Les documents du coffre bleu, les souvenirs de leurs discussions et beaucoup de recherches ont permis à Lise Dion d'accumuler suffisamment de matière pour écrire ce récit fictif inspiré de la vérité, dans lequel elle se glisse dans la peau de sa mère, narratrice de l'histoire. «Je peux dire que ç'a brassé, lance l'auteure, qui avoue avoir été carrément malade pendant la rédaction de son livre. «C'est quasiment une analyse de ma vie avec ma mère, j'ai compris bien des choses en écrivant, j'ai vu des similitudes, j'ai pleuré en me demandant comment elle avait fait pour passer au travers de cela. Ce qui me venait en tête, c'était sa façon de réagir, ses goûts, toute la rage qui était comprimée en dedans d'elle. C'était une épicurienne, quand elle est sortie du camp, elle a savouré sa liberté, elle a goûté à tout. C'était une bonne vivante, elle était de son temps. C'est un monument pour moi, une battante, une survivante, qui a toute mon admiration.»

Qui plus est, elle est devenue farouchement antireligieuse quand, à la Libération, sa congrégation n'a pas voulu la reprendre puisqu'elle était devenue forcément «impure»! «Ma mère n'était pas faite pour être religieuse, croit Lise Dion. Elle s'est payé la traite les premiers temps, à son retour au Québec. C'était une femme hyper évoluée, elle n'avait pas de tabou, tout le monde pouvait lui parler.»

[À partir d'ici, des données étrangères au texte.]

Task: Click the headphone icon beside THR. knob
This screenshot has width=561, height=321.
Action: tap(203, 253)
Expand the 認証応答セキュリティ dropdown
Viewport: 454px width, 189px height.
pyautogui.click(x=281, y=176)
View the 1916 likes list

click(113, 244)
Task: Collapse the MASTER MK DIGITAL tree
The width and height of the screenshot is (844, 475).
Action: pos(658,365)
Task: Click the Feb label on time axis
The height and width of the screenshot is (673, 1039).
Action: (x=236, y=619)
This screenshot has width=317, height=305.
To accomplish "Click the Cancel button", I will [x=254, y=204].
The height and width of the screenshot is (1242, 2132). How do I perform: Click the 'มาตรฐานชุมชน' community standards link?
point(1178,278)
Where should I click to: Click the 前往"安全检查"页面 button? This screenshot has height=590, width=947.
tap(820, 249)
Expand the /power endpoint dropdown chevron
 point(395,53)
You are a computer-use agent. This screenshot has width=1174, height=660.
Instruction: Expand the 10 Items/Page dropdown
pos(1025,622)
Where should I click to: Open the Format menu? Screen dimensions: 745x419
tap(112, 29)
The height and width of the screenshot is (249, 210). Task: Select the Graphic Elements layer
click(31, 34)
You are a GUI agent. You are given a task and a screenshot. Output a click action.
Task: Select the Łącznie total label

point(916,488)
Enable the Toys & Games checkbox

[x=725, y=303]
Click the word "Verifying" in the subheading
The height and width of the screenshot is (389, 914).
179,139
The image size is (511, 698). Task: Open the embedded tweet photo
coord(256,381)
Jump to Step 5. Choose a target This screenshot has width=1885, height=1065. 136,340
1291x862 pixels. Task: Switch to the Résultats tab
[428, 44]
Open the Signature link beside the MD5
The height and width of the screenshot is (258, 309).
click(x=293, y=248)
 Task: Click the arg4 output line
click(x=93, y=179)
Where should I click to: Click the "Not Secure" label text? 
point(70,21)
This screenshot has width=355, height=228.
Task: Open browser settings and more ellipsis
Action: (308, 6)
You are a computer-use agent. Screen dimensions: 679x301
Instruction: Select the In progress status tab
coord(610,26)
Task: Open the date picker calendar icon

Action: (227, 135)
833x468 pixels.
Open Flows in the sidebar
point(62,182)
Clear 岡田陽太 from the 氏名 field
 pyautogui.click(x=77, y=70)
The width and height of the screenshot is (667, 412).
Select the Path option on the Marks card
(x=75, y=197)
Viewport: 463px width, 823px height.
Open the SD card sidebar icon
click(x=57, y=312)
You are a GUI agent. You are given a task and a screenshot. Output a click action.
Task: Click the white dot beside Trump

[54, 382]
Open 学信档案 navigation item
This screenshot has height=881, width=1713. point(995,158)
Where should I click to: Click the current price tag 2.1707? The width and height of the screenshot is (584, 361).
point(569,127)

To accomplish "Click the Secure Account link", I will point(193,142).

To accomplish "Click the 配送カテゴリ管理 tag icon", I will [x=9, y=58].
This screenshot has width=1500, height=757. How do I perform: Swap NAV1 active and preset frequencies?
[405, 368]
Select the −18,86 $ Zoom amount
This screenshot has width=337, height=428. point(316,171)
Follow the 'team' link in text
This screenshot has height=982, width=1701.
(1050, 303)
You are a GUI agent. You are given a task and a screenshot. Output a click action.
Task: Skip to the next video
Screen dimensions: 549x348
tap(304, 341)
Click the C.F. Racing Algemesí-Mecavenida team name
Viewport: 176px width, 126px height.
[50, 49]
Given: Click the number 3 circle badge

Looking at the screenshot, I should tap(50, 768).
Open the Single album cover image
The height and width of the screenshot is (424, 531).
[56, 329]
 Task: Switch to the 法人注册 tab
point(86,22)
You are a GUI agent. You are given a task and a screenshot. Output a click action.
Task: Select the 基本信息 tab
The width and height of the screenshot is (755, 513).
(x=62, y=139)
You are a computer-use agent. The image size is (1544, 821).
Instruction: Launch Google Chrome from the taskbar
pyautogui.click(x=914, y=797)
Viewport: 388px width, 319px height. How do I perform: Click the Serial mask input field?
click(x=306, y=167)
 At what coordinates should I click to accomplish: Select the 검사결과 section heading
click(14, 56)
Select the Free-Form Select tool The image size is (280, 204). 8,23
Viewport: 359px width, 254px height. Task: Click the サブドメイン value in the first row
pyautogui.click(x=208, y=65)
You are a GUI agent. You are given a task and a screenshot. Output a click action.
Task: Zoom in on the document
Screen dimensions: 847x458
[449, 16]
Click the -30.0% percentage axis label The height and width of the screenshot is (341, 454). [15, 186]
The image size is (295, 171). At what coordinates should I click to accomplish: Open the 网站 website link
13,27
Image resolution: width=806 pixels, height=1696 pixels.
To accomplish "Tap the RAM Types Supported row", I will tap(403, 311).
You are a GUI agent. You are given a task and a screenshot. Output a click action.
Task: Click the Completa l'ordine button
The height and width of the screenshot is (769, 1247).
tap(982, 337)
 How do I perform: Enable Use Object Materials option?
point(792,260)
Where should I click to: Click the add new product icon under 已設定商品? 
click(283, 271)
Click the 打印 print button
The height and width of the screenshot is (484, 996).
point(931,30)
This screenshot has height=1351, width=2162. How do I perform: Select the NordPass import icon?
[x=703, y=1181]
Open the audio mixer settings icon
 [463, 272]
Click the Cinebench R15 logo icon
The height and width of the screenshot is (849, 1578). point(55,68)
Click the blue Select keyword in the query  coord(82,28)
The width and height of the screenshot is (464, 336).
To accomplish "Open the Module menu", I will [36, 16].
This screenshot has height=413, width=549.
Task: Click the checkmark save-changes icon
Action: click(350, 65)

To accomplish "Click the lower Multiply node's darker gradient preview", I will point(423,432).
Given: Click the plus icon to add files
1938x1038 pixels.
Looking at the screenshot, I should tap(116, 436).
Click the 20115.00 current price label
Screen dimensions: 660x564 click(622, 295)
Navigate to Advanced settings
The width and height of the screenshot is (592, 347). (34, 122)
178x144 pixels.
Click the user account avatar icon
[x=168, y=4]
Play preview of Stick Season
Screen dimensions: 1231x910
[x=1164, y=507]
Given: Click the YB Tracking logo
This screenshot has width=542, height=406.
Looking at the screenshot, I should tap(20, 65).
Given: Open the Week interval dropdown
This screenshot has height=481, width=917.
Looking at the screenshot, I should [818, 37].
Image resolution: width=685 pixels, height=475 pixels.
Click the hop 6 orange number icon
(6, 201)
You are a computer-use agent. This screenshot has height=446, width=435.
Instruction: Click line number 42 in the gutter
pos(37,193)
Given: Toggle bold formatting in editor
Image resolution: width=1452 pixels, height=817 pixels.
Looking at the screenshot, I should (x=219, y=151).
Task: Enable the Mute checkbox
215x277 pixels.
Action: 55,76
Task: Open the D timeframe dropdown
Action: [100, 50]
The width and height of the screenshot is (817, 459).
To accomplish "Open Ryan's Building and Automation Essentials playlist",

Armande Martel est morte à 80 ans, dans la pauvreté, et une certaine solitude, incapable de remplacer l'homme qu'elle aimait et qui est mort lorsqu'elle avait 53 ans. «La moitié de sa vie dans l'enfermement du couvent et des camps, l'autre dans le chagrin d'avoir perdu l'amour de sa vie», note Lise Dion, dont le grand regret est de ne pas avoir pu gâter sa mère adoptive, qui n'a pas eu le temps de la voir réussir comme humoriste. Qui ne pourra pas non plus lire le livre que sa fille a écrit pour elle. «Mais je pense que ce livre, elle le mérite. Ce que je veux, bien humblement, c'est que les lecteurs aient une pensée pour elle.»